A reasonable classification for a one-shoulder leather minidress cut to expose one breast, the would-be naked nipple covered with a little silver square of a pasty for a twinkle of faux-modesty.
Vaccarello intended the bad taste, wanting to capture the essence of YSL as the brilliant young renegade, before time and demons redirected his fashion into bourgeois familiarity. (That’s right, folks — YSL. The giant, illuminated signage suspended from a blue-and-red crane in the courtyard of the brand’s future headquarters heralded the resurrection of the iconic initials banned by Vaccarello’s predecessor, Hedi Slimane.) “At the beginning, Saint Laurent was girls having fun, breaking the rules,” Vaccarello said. That his bad taste wasn’t wrought with the kind of ironic intensity to make it genuinely compelling won’t resonate with the girls for whom such fare is packed with the rush of discovery.
Vaccarello wanted to capture that side of Saint Laurent not in specific clothing references (despite a smoking section), but “in the freedom, in the experience, in the way she’s teasing you. It’s more like an evocation rather than a piece of clothes.”
Whereas Saint Laurent’s original customer pilfered from the Forties, Vaccarello said that girl today would look to the Eighties, in all of that period’s overstated (and sometimes under-fabricated) glory.
There’s a reason the Eighties, particularly the decade’s dress-up, dressed-to-kill side, have been much-maligned in the ensuing years. They were — how to put it? — largely hideous. And lampoon-able: oh-so-short and tight through the body, with endless sleeve and shoulder action. Vaccarello applied that genre aplenty, with asymmetry, retro sweetheart necklines cut to there and naughty sheer bodices. He showed variations of each over pants and skin-tight jeans.
Chic? No. Instagram heroin? For sure. In that sense, Vaccarello picked up where Slimane exited: with an audacious runway that will distill into recognizable merch. By night, the brash sexiness will tickle the starlet and influencer sets (keep Dad happy, girls — go for bra over pasties). More importantly, by day, women who pay will come calling for cool basics — leather jackets, jeans, slightly low-slung pants that nod but don’t bow to Helmut Lang.

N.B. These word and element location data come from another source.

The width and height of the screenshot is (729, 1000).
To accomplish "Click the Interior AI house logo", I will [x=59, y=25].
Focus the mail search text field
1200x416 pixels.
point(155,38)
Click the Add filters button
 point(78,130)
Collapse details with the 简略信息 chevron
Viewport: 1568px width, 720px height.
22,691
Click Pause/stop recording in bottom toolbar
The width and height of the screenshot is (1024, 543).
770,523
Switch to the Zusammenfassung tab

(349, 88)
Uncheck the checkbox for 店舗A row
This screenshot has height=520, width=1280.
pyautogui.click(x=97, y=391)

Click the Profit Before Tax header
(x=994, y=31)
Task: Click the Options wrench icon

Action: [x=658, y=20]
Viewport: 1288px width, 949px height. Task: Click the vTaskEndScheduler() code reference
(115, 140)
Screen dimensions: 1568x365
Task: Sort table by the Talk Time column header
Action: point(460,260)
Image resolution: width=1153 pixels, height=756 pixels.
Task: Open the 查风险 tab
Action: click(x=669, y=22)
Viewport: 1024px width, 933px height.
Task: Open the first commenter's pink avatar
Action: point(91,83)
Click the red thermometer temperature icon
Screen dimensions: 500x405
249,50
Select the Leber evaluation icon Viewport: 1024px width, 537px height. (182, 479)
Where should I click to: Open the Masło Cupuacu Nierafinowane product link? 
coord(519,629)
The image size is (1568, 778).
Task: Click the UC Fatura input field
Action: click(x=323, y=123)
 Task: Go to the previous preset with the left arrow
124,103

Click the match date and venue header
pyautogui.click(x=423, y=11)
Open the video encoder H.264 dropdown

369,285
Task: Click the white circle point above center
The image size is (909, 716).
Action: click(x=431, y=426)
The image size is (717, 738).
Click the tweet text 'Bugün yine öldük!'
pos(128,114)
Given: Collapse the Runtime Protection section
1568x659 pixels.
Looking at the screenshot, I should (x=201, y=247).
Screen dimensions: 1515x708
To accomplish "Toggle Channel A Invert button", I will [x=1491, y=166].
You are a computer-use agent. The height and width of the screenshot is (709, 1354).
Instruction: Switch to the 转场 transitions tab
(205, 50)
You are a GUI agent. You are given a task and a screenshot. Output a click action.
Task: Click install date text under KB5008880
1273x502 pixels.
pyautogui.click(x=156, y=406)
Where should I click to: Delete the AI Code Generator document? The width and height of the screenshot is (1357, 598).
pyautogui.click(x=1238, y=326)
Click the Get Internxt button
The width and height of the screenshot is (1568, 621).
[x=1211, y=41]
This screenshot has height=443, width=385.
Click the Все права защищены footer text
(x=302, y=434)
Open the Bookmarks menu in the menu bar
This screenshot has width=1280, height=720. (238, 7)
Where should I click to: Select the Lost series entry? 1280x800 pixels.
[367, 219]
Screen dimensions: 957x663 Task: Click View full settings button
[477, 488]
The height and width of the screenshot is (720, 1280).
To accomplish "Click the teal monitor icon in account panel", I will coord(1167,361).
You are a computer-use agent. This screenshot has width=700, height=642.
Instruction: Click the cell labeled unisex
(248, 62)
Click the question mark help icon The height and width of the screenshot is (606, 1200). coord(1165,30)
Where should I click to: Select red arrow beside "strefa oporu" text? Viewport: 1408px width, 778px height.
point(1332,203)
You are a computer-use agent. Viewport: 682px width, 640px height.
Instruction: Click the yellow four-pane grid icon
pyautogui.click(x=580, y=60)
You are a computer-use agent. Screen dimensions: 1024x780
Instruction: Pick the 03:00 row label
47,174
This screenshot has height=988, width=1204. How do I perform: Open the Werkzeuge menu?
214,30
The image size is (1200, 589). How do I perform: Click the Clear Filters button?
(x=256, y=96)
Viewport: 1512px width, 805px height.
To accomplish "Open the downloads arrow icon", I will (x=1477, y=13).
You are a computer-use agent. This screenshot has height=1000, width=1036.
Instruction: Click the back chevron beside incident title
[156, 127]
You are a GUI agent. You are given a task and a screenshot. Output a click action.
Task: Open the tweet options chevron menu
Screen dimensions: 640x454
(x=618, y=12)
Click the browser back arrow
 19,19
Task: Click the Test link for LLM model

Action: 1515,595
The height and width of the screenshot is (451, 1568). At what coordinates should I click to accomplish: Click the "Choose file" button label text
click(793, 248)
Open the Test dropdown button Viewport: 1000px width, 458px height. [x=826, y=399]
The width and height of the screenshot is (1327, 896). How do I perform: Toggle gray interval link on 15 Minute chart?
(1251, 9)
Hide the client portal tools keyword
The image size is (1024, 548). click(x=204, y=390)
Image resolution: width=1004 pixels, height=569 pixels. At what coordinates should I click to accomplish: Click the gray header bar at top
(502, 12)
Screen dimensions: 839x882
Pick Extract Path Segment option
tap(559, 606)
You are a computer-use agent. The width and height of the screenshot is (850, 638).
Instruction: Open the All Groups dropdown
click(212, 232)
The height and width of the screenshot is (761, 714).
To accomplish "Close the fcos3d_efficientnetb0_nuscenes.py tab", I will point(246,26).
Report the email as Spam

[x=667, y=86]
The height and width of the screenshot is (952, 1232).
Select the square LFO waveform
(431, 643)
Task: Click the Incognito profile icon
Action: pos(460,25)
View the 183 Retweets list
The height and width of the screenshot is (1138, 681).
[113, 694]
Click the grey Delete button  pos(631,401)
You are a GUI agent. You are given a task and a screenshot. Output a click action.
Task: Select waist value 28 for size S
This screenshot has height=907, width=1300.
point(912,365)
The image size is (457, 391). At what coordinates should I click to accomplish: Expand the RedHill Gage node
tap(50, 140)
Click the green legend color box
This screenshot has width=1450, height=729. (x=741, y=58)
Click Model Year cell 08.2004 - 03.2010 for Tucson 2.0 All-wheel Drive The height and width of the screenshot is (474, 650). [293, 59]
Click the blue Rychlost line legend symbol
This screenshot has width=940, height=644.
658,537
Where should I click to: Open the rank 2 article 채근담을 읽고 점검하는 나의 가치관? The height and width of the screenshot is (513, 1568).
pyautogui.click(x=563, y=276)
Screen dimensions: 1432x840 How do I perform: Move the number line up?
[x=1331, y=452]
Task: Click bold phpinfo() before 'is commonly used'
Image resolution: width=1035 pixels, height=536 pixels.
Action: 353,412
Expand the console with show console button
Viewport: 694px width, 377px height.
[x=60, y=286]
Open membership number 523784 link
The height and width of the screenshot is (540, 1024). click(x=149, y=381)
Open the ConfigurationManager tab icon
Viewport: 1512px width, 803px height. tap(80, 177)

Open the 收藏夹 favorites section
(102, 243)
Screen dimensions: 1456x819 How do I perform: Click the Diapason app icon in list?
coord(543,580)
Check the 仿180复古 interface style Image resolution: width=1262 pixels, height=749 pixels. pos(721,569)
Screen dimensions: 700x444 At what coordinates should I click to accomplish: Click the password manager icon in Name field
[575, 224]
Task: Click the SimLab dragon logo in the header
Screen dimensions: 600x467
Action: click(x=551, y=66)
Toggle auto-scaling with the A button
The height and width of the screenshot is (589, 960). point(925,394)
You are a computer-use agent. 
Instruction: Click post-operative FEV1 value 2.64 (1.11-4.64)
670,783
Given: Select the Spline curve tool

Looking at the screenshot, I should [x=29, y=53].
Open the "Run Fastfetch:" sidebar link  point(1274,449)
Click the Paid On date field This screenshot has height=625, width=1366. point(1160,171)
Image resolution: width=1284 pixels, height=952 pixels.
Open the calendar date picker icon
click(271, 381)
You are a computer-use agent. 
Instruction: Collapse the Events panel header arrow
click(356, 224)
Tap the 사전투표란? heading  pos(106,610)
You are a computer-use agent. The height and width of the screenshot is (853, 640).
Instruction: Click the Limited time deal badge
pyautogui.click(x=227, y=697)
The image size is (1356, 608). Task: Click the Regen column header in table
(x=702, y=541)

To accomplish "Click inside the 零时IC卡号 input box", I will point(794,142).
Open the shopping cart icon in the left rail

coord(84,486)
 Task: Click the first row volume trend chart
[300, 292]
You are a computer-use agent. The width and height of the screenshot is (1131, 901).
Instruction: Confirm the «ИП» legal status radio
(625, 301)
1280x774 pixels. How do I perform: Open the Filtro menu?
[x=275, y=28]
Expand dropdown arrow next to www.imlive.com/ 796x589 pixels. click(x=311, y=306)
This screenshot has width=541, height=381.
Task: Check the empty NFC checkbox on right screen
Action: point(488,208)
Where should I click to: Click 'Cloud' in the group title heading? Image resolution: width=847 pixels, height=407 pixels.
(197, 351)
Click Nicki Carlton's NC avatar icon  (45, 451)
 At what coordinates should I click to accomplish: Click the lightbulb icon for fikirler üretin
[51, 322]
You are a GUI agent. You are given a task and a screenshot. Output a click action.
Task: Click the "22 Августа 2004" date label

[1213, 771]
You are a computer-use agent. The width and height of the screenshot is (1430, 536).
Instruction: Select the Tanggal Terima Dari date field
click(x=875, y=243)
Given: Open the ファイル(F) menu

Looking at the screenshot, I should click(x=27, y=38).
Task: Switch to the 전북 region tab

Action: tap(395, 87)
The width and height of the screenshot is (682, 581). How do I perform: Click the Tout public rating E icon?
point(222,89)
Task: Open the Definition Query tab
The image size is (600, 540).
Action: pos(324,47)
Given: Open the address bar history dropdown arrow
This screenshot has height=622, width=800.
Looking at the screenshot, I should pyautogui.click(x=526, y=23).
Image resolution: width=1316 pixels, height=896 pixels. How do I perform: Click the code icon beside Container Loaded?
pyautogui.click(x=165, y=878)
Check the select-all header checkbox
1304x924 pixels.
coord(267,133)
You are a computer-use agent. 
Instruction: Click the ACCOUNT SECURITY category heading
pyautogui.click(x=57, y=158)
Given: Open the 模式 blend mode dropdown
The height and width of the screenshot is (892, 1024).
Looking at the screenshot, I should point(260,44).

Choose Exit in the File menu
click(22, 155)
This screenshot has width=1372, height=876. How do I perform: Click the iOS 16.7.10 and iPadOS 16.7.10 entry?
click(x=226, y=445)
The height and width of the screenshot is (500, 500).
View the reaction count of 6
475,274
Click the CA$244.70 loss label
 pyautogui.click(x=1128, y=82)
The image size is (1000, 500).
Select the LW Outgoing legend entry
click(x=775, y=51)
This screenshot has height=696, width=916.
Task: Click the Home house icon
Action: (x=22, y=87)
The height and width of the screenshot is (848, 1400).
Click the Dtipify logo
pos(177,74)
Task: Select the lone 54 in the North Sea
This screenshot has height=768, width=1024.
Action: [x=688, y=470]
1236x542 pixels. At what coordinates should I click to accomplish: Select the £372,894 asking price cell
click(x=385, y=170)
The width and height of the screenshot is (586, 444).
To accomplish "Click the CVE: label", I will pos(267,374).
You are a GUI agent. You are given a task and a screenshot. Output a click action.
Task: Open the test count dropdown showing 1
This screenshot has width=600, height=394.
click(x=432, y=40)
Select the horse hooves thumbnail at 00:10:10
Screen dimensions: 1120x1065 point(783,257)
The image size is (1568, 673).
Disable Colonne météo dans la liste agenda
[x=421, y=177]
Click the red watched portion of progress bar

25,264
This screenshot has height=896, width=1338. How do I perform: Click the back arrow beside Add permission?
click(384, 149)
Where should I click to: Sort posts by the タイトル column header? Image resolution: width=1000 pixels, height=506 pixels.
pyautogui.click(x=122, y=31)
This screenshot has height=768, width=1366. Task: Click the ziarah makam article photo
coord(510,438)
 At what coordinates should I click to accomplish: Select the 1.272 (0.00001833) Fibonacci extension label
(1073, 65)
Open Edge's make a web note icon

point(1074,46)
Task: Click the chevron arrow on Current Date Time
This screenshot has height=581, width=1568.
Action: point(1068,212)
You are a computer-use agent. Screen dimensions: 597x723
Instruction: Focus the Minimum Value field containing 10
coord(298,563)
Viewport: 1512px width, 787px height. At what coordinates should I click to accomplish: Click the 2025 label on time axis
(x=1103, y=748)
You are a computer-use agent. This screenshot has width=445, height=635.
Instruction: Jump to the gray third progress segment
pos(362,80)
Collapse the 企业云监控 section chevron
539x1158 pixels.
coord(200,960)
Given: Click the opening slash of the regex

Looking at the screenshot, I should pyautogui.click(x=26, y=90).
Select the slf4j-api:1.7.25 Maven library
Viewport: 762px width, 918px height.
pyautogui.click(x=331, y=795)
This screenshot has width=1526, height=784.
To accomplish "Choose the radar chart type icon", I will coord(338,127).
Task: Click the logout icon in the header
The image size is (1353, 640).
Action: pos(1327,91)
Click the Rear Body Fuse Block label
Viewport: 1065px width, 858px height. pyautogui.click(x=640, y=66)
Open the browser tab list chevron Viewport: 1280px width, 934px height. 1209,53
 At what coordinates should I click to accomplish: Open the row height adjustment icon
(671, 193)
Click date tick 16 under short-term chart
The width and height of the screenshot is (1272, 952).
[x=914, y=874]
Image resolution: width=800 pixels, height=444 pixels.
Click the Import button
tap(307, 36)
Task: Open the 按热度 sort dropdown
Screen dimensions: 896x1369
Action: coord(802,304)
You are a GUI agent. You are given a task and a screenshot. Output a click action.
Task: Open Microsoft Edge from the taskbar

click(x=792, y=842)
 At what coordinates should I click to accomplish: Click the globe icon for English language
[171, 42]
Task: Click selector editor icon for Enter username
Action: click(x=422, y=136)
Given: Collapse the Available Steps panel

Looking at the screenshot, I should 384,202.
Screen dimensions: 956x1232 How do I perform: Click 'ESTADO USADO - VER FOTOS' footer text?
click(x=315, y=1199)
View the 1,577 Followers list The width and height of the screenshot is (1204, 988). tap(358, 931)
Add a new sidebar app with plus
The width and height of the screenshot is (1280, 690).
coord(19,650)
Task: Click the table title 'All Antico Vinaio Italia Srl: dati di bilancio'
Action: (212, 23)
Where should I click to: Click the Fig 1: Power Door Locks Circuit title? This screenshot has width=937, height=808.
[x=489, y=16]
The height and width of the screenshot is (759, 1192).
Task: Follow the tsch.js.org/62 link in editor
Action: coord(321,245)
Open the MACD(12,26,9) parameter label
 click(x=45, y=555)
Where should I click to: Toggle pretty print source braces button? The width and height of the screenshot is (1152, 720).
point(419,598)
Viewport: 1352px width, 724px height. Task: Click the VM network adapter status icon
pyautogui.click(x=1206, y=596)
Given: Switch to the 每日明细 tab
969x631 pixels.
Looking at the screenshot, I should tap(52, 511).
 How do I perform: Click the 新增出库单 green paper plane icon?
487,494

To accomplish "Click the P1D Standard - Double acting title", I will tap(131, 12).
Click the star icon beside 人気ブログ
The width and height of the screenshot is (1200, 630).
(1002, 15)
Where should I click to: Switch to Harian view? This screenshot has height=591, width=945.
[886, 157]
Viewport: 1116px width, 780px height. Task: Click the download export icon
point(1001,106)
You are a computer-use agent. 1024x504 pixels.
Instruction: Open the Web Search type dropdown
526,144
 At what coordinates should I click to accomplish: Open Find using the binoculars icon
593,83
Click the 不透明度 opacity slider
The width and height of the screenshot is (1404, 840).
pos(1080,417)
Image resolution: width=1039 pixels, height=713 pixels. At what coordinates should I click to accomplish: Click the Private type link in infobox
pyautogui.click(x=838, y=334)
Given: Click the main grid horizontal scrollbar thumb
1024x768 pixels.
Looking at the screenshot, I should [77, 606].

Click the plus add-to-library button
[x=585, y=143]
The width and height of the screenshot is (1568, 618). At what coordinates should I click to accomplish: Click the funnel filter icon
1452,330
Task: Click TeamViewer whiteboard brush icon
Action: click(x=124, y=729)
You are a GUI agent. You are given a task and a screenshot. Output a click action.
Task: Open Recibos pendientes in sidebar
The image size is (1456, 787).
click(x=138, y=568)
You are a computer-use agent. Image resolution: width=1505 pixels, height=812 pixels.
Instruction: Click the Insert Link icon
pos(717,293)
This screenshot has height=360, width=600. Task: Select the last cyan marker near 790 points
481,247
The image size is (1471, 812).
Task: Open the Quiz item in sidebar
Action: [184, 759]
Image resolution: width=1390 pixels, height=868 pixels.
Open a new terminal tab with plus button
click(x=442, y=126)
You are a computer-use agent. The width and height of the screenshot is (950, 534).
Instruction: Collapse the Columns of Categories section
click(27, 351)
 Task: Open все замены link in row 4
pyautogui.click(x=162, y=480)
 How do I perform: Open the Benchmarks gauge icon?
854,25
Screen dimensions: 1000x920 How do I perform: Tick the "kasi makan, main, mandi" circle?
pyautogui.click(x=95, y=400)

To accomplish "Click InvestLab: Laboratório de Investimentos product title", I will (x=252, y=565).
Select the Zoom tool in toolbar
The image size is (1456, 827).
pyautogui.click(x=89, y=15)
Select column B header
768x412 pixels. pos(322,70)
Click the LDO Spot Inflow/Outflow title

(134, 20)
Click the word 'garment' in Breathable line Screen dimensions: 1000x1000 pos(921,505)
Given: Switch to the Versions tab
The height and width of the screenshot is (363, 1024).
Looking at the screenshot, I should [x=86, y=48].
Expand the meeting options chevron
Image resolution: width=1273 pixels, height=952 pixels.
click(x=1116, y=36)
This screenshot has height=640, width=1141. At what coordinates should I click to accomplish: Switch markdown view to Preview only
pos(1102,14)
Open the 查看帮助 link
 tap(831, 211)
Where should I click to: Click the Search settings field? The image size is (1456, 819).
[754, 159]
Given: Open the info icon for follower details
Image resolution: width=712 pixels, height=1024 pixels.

The inauguration of Vaccarello’s tenure at Saint Laurent indicates that Kering wants Saint Laurent to remain a brand with a bread-and-butter of those tony basics (with racy party dresses a plus). And why not? Sales under Slimane’s watch skyrocketed. In that sense, this collection speaks to the Zara-fication of fashion. If you can’t beat ’em — and loads of anecdotal evidence is starting to suggest that, at the luxury level, you can’t — join ’em, only with better fabrics and constructions, and, if you’re lucky, a label resonant with must-have cool. If buy-now instant fashion is to infiltrate Paris, Vaccarello’s Saint Laurent wouldn’t be a bad place to start.